In all cases, for the samples without geogrid at the interlayer a larger max shear force was determined compared to the samples the interlayer of which was equipped with geosynthetic material. It was found that the max shear force in the samples without geogrid (between the lower and the old asphalt pavement layers), taken from the Plytines g., was 85% higher than in the samples taken from the same street but having the geogrid Pavegrid G100/100 (between the lower and the old asphalt pavement layers). The similar results were also obtained in Kalvariju g. where the bonding strength of the samples without geogrid (between the lower and the old asphalt pavement layers) was 38% higher compared to the samples with the geogrid Pavegrid G100/100 (between the upper and lower asphalt pavement layers). The histogram of Fig. 3 shows that the max shear force in the samples without geogrid (between the lower and the old asphalt pavement layers), taken from the Eisiski? road, is about 30% higher than in the samples with the geogrid HaTelit C 40/17 (between the lower and the old asphalt pavement layers) and even 2.7 times higher than in the samples with the geogrid Armatex RSM 50/70. It should be mentioned that the bonding strength in the samples with the geogrid Armatex RSM 50/70 between the lower and the old asphalt pavement layers is 20% lower than it is required by the article 86 of ?T ASFALTAS 08 (9.6 kN < 12.0 kN). The bonding strength in all other samples (with and without the geogrid between the upper and lower layers and between the lower and the old asphalt pavement layers) is higher than the required. The testing showed that the bonding between a pavement layer from the special asphalt mixture VIASAF 0/5 and the lower or upper asphalt layers is relatively large and in all tested cases reached more than 22.0 kN.

The shear flow (deformation) of asphalt layers varies subject to the geosynthetic material used (Fig. 4). It could be noticed that the shear flow in the samples with the geogrid Pavegrid G100/1 00 is lower than that in the samples without geogrid, and in the samples with the geogrid HaTelit C 40/17 and Armatex RSM 50/70 to the contrary--higher.

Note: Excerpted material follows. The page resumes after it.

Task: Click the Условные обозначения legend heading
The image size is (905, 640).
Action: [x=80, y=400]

It was found that the shear flow in the samples with the geogrid Pavegrid G100/100 (between the lower and the old asphalt pavement layers), taken from the Plytines g., was 35% lower than in the samples without geogrid, and the shear flow in the samples taken from the Kalvariju g. with the identical geogrid between the upper and lower layers was 20% lower than in the samples without geogrid.

[FIGURE 4 OMITTED]

Meanwhile, the shear flow in the samples with the geogrid HaTelit C 40/17 and Armatex RSM 50/70 (between the lower and the old asphalt pavement layers) was about 40% higher compared to the samples without geogrid. The relatively high shear flow (> 5 mm) was determined between a layer from the special asphalt mixture VIASAF 0/5 and the lower or upper asphalt layers compared to the other tested samples.

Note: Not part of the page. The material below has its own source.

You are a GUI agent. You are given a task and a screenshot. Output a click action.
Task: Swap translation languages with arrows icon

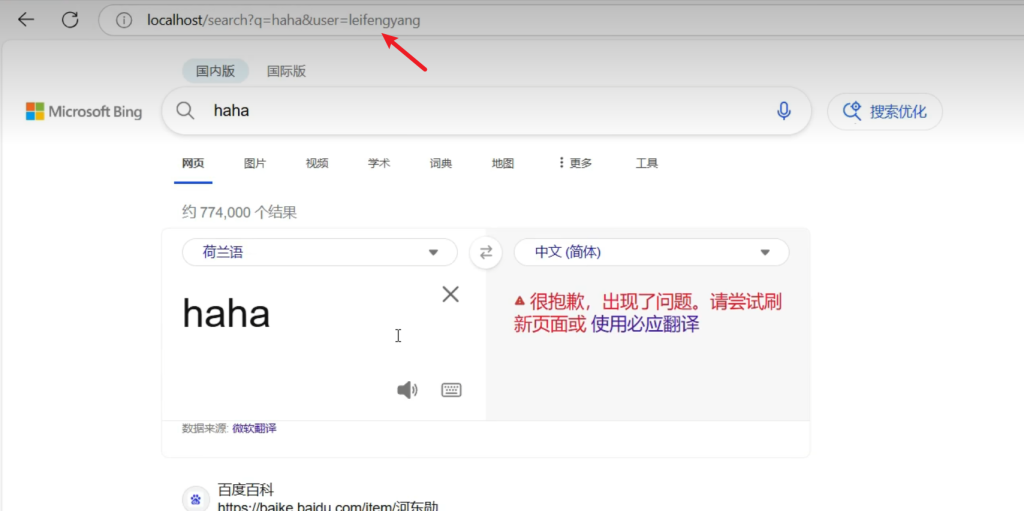(486, 253)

The analysis of results of the 1st research stage enables to assume that the use of geosynthetic materials at the interlayer reduces the bonding strength between asphalt layers. Also, the bonding strength between asphalt layers depends on the type of geosynthetic material. The use of geosynthetic material, and especially of the special stress-absorbing asphalt layer, increases the shear flow at the asphalt pavement interlayers.

[FIGURE 5 OMITTED]

[FIGURE 6 OMITTED]

The analysis of results of the second research stage showed that the samples from 83% of the sampling locations (25 from 30) had the max shear force higher than 15 kN (Fig. 5). The max shear force in the samples of the remaining 4 locations was < 25% lower than the required (15 kN), and the shear force the samples of 1 location was 2 times lower than the required. The highest shear force was determined in the samples taken from the road No. 102. The samples were taken in the track, the upper asphalt layer was laid from the mixture SMA 11 S. Meanwhile, the lowest shear force was determined in the samples taken from the road No. 153. The samples were taken at the track, the upper asphalt layer was laid from the mixture AC 11 VS. It could be noticed that the samples from 50% of the sampling locations had the max shear force higher than 20 kN.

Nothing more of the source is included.